Decentralized Network Graphs
I’ve been thinking about how we access content our friends share online and how we could do it without requiring centralized repositories of data. Decentralization is not so much a feature as it’s a way to achieve a higher level of personalization. Instead of a central authority managing the entire graph, each node in the graph could be the authority of its own data and immediate connections with a cache of what is known of the graph one or more steps out. Each node could distribute data (push) or query (pull) any number of steps.
This raises some interesting challenges and possibilities.

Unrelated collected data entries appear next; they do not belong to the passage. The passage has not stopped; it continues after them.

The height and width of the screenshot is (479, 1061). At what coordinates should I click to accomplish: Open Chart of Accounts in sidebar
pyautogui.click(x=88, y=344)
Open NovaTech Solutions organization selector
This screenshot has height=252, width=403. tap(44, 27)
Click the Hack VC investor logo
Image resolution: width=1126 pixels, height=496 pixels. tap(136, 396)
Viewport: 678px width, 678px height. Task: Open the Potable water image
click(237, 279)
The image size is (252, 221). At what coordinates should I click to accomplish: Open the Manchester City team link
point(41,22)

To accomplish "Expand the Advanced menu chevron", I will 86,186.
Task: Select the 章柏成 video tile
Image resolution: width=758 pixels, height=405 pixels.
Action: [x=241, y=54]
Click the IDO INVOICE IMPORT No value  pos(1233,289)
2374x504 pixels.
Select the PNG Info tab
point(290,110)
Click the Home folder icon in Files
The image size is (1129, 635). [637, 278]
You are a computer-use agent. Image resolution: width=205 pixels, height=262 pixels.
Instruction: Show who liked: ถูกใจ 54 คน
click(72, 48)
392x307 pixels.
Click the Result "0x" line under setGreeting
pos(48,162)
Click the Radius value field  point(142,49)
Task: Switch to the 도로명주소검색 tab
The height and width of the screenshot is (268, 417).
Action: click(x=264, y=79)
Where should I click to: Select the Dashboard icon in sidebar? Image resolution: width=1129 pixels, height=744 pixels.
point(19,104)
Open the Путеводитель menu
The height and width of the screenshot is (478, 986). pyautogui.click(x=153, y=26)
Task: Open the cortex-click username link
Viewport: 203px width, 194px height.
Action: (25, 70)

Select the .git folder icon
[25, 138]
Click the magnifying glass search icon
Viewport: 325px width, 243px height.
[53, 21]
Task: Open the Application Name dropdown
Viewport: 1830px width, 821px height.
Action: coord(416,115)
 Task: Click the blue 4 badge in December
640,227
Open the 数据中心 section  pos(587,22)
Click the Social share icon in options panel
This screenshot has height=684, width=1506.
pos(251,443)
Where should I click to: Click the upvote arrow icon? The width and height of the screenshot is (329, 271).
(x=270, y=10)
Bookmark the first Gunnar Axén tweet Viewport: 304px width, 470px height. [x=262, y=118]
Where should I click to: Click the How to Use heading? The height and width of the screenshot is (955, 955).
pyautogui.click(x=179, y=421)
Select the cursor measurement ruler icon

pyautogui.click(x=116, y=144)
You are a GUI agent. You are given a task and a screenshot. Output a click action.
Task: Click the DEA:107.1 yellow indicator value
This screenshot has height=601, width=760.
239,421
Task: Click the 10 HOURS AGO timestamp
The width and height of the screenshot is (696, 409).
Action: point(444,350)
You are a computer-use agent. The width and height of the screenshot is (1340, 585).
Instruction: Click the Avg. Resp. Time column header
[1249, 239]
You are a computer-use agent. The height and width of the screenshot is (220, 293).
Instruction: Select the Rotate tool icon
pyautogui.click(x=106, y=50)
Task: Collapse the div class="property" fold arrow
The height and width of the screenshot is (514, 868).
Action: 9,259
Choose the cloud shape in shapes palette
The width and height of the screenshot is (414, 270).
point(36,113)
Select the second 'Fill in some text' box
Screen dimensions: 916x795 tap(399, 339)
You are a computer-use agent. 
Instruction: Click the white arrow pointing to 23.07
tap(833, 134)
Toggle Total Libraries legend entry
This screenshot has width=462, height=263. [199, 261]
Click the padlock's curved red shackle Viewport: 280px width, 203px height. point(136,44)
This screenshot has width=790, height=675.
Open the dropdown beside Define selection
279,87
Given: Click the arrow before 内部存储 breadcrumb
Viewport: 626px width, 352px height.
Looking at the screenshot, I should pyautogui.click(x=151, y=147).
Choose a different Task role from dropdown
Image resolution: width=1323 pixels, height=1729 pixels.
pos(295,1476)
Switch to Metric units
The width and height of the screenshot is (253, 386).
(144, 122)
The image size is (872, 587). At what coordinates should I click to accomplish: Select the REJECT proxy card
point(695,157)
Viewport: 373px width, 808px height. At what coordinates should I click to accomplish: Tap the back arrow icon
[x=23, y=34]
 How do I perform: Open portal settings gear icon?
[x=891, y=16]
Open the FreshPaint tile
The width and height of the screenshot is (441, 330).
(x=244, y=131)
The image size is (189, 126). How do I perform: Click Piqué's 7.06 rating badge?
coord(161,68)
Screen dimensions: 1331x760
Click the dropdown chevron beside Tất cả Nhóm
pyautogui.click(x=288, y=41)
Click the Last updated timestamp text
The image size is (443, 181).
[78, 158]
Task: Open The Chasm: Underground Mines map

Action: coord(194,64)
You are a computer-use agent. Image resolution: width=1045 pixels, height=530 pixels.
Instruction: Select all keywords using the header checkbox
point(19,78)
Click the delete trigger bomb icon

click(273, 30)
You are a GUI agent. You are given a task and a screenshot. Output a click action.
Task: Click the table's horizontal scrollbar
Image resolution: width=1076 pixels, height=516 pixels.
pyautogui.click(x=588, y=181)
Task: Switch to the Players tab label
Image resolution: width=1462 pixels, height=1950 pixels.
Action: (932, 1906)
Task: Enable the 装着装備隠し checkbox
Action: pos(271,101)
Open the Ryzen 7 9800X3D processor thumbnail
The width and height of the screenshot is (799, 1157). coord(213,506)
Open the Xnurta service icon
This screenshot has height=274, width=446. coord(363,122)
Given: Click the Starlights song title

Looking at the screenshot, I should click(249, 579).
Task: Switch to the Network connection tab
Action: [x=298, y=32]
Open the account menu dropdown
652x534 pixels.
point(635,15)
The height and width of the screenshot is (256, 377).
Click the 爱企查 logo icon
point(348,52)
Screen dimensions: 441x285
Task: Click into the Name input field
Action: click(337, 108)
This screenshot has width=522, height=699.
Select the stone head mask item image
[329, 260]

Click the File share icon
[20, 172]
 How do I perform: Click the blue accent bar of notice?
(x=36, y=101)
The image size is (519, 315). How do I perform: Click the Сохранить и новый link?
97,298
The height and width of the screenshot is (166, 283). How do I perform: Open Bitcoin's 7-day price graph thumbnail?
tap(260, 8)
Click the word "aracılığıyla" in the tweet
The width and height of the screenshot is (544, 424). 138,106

As far as I know, there aren’t any database servers or methodologies designed to distribute data in this way. Keeping data accurate and up to date across partitioned systems is tricky, and would likely require business logic middleware for authentication and filtering. I’ve experimented with distributing public keys and using signatures to verify data was provided by the entity with authority over that data, even if it didn’t come from that entity itself. Outbound filtration would involve only sharing friends’ data with 3rd parties you trust and acknowledging friends’ privacy preferences. Inbound filtration would prevent unnecessary data from being persisted and verify authority over the data being added, updated, or removed.
Once those problems are handled at the framework level, a very exciting world opens up.
When you land in a new city, imagine having a list of the top-rated places to visit in categories you care about based on ratings, reviews, tips, and activity from not only your friends, but your extended network. Ideally, each node would aggregate and normalize the corresponding person’s activity across rating services (Yelp, Foursquare, Google+/Maps/Places, etc).
Machine learning requires a lot of training data before yielding meaningful results. What if training data could be distributed, so a friend of a friend can say Don Draper is an entity that relates to another entity, Mad Men, and the next time a friend tweets about Don Draper, your system already knows to add it to your Mad Men stream or remove it if you’ve blocked TV-related posts.
Just about any factual data could be fragmented and distributed in this way. While I would love for everyone to have their own local, query-able copy of Wikipedia, OpenStreetMap, and any other open dataset, it’s more practical to only store and index the portions that relevant to the individual. It could be articles about entities you’ve tweeted about, street data in your local city, venue information (address, open hours, whether or not wifi is provided), topic and entity relations (like the Mad Men example above), hiking trails and biking paths, and who knows what else. Each of these only gets more interesting as you expand it beyond your own data to that of your friends and then to your extended network.